Wild rice, North America’s only native grain, bears incalculable significance for tribes across the Great Lakes basin.

Pollution, development, broken treaties, and climate change have contributed to the superfood’s disappearance from the lakes on which it grows.

The Menominee tribe is trying a new technique to bring wild rice back to the waters of northern Wisconsin.

MENOMINEE, Wisc. — On a cool bluebird morning, DJ Micik guides his canoe through the narrow channel connecting Little Rice Lake with Rice Lake, two of the largest bodies of water on the Menominee reservation in northern Wisconsin. 

Sitting behind Micik is his 6-year-old son, Liam, whose curiosity pulls him again and again into the tall trio of buckets he sits amongst. Their contents brim with dozens of tightly packed clumps of earth, each roughly the size of a baseball. 
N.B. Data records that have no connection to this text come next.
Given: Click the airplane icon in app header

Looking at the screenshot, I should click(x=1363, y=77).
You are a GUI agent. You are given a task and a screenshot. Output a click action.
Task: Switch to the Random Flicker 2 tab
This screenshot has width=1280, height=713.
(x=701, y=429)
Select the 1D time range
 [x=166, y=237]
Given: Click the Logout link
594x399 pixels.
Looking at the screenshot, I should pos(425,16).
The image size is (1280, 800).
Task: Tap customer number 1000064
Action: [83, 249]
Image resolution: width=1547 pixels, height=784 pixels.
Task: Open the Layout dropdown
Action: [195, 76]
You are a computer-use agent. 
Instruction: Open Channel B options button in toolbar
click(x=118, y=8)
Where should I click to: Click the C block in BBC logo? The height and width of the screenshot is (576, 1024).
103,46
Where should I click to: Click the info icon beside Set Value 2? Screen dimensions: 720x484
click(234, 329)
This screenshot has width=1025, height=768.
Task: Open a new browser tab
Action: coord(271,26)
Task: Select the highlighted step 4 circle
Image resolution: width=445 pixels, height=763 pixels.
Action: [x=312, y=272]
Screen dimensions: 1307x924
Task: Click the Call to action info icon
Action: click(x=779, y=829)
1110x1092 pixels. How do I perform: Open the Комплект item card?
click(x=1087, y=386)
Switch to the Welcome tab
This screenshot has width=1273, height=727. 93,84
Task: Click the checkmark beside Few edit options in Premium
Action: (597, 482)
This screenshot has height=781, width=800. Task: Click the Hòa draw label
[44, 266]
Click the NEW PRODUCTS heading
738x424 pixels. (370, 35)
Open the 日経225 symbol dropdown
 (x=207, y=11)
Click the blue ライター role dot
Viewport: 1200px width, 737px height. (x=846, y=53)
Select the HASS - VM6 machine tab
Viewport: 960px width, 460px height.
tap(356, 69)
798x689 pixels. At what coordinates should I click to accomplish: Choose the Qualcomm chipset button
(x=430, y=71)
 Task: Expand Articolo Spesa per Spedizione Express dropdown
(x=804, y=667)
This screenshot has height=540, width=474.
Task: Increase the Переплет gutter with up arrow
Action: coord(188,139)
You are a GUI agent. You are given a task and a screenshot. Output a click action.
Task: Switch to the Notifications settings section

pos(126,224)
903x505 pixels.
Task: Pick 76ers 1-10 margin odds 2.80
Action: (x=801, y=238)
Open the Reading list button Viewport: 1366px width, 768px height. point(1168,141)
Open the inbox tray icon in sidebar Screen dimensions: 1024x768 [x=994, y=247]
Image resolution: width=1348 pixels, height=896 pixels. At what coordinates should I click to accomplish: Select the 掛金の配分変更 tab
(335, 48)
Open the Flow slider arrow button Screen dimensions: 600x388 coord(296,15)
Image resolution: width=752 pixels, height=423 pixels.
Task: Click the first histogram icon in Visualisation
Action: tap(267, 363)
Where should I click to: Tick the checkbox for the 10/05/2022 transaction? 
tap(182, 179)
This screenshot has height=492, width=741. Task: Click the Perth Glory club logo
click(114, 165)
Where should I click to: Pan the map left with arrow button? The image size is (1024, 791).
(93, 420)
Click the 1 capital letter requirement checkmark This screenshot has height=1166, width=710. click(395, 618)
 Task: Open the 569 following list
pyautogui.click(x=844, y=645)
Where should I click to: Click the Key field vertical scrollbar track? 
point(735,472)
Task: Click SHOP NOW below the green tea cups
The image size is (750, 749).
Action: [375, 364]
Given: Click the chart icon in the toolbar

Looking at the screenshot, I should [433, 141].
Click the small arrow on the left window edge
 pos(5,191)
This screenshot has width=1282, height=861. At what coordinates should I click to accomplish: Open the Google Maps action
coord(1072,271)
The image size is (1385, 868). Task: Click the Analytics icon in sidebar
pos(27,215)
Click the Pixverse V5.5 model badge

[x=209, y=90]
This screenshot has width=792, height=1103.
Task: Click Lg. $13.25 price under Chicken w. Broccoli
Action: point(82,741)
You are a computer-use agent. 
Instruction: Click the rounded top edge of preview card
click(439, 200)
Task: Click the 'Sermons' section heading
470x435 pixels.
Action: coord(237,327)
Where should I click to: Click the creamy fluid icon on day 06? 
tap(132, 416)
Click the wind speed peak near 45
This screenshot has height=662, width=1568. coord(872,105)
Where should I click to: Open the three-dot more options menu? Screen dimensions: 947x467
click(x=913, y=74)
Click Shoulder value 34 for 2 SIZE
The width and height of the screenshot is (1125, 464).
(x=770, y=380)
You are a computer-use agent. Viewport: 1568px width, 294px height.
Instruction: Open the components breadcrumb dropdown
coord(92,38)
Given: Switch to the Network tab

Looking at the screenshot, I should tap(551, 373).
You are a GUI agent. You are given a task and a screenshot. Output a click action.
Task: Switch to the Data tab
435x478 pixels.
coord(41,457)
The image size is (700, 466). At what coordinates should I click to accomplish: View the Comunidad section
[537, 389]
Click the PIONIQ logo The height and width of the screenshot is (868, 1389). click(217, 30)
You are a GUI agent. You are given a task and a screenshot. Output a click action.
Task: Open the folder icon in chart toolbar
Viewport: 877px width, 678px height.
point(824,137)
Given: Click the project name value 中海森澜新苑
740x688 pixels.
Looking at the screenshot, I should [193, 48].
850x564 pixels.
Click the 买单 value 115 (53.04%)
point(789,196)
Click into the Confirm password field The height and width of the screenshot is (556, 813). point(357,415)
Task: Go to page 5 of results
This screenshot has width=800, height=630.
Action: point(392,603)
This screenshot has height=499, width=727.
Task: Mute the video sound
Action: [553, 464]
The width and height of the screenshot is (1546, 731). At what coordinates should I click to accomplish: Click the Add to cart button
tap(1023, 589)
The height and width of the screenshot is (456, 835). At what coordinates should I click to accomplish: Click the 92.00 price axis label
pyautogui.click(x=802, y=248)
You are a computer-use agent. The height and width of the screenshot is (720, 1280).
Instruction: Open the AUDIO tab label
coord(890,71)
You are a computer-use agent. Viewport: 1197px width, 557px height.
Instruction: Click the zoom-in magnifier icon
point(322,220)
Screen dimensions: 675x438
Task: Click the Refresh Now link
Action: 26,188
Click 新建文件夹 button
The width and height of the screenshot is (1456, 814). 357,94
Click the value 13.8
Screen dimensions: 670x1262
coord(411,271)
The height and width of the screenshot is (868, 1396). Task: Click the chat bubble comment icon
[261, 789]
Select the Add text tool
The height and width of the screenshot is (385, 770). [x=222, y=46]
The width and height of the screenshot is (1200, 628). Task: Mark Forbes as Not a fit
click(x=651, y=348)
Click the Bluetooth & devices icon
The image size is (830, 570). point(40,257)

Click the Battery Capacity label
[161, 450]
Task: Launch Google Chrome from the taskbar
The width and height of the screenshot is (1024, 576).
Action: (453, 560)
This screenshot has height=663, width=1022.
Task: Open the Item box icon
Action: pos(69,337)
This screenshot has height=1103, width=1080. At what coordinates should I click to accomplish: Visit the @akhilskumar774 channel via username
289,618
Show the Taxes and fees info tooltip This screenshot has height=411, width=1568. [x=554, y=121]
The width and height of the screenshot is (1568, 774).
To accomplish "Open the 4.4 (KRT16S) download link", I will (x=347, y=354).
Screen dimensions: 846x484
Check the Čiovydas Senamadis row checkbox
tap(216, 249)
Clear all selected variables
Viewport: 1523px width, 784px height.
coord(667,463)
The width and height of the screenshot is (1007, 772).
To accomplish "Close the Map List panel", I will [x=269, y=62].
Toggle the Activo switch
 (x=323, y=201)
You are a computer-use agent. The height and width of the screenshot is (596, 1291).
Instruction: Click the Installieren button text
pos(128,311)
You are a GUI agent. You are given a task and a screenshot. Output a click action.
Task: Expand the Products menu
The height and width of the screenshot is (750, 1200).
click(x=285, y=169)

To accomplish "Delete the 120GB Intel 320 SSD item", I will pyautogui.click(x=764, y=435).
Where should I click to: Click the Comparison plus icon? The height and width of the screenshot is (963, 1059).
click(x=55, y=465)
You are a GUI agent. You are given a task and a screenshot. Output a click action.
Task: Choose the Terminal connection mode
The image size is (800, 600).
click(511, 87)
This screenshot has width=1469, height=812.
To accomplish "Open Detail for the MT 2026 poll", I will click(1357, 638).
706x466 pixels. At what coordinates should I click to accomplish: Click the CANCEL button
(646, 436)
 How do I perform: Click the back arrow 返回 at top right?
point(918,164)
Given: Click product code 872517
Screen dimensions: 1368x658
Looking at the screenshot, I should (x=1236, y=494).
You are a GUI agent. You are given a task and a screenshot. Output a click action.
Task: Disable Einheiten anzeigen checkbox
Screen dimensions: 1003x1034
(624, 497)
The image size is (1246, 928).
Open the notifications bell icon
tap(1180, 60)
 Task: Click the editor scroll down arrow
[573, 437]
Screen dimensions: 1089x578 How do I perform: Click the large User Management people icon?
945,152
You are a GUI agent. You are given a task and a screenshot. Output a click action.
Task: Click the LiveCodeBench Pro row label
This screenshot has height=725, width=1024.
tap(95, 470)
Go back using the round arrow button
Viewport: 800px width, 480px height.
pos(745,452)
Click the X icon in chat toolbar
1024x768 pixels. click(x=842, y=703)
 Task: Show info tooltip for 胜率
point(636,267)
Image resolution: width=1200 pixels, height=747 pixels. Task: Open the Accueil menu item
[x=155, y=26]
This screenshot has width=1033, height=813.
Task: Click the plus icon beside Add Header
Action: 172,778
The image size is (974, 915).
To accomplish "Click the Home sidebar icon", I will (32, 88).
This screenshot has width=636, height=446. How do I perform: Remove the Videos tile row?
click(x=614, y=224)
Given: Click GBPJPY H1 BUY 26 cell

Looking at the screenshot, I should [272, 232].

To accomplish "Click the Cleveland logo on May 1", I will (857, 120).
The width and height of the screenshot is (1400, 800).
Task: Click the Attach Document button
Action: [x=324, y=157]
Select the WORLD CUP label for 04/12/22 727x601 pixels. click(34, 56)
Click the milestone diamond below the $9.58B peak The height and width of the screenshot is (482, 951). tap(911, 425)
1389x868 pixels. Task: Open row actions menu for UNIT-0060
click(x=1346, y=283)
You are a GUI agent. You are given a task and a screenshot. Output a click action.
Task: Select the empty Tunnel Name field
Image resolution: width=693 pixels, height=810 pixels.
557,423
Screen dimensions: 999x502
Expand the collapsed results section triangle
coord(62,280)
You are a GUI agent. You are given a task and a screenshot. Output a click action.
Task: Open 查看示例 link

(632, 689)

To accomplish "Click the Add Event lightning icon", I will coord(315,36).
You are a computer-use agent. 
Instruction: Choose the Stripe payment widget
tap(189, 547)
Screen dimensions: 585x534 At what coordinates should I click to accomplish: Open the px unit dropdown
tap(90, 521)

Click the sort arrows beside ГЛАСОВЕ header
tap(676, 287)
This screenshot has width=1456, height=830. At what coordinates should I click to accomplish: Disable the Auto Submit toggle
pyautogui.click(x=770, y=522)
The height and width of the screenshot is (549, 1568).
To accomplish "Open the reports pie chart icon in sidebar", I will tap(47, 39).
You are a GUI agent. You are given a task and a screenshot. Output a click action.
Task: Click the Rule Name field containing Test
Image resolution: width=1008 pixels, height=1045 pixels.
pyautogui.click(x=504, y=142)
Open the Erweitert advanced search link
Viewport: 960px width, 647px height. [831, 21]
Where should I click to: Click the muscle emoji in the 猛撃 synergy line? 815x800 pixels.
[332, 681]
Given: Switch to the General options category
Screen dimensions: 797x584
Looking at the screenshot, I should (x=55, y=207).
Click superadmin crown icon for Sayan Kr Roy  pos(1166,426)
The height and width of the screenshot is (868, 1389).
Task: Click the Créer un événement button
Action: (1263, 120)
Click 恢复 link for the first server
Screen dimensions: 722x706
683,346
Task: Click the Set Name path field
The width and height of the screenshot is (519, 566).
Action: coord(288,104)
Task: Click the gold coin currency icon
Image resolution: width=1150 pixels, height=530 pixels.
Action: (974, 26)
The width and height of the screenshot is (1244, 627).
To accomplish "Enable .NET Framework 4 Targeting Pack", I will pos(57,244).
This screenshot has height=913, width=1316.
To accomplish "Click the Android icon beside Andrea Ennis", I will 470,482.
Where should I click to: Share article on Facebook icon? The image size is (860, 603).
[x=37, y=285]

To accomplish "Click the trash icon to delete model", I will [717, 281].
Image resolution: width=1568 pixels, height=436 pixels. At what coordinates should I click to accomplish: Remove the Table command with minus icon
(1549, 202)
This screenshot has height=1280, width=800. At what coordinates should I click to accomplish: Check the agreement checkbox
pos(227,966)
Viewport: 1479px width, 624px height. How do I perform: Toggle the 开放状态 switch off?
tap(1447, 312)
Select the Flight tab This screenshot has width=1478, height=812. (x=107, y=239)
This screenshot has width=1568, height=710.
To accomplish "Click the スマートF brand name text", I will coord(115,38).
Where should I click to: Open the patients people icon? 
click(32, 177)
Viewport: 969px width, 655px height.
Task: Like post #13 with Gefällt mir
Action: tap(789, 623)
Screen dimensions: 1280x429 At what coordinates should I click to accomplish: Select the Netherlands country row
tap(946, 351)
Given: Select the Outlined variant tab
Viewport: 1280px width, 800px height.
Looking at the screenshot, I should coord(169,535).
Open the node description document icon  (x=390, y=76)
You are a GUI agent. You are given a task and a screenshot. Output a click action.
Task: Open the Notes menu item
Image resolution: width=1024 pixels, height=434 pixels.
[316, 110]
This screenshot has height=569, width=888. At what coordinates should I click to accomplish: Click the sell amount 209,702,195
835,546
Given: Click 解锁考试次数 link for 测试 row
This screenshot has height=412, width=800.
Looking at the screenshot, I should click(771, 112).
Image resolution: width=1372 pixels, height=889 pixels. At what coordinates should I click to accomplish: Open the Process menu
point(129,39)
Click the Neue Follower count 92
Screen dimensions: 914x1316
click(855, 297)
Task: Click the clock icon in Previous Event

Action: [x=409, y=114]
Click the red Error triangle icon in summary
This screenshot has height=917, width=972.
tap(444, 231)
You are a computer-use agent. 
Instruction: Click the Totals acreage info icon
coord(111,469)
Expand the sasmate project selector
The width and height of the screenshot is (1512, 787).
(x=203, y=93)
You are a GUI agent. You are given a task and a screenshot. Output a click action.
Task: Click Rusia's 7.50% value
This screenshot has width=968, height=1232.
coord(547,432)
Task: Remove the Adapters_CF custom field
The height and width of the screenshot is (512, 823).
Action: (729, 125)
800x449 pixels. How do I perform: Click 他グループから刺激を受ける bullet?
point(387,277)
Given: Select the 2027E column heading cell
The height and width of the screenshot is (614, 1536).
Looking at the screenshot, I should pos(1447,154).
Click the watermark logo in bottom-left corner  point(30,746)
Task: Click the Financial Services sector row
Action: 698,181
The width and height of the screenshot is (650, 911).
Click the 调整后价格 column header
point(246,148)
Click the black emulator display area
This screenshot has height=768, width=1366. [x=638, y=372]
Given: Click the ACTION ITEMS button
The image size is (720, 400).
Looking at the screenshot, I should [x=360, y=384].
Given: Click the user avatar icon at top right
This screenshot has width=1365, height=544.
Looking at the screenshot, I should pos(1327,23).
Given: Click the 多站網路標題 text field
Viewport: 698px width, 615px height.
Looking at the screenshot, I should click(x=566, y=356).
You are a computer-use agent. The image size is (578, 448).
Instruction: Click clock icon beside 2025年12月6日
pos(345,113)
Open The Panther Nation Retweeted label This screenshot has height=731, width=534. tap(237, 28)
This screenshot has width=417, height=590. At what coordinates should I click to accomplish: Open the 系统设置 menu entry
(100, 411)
Though they may not look it, these small brown mounds are a new technology inspired by ancient wisdom. The balls’ hard clay exteriors act “like a mother’s womb,” Micik says, ensuring that the half-dozen seeds packed inside each clump can safely sink to the bottom of lakebeds, take root in soft mud, and survive in the face of harsh winter weather and increasingly erratic precipitation that has battered northern Wisconsin in recent years.

If all goes according to plan, the clay balls will help facilitate the return of wild rice — North America’s only native grain, and a sacred superfood in Great Lakes’ Indian Country — to their namesake waters in Menominee after more than a century’s absence. 

“We’re the people of the wild rice, but we slowly lost that connection,” says the elder Micik, a member of the Menominee tribe. “Rice has been going away.”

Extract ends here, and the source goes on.